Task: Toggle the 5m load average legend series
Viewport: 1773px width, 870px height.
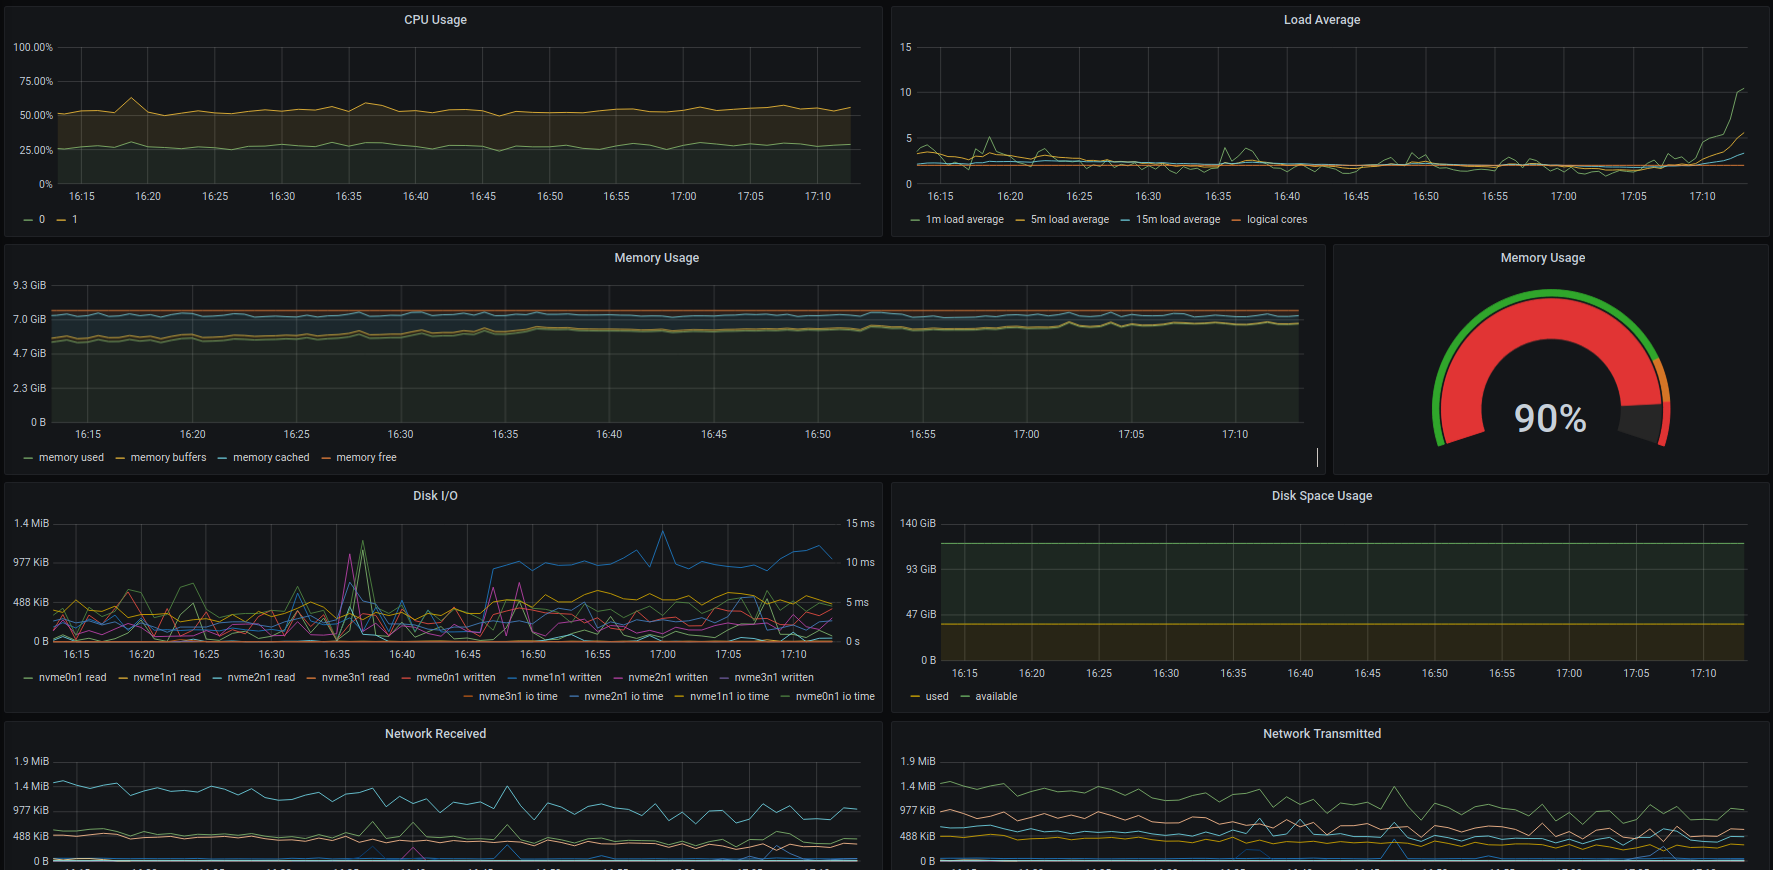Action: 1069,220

---

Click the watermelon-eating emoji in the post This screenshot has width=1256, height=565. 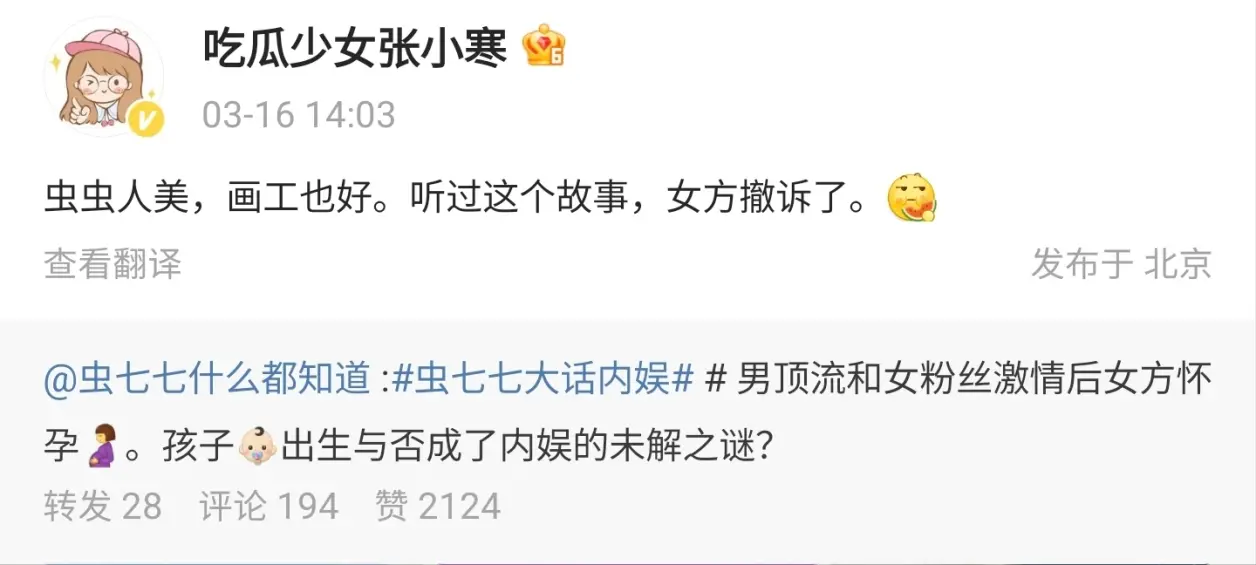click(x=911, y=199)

==

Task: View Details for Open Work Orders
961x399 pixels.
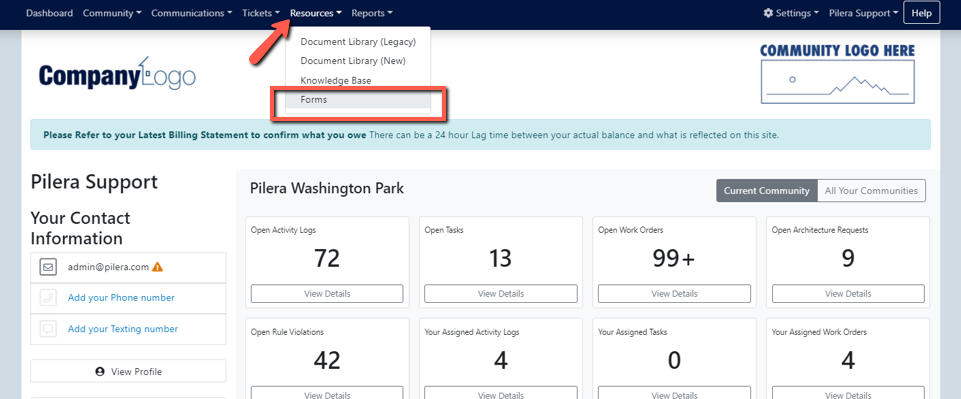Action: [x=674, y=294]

EXERCISE — The job here is to find each line above with the word "Task" and copy it.

COMPLETED EXERCISE —
Task: Toggle the 5m load average legend series
Task: View Details for Open Work Orders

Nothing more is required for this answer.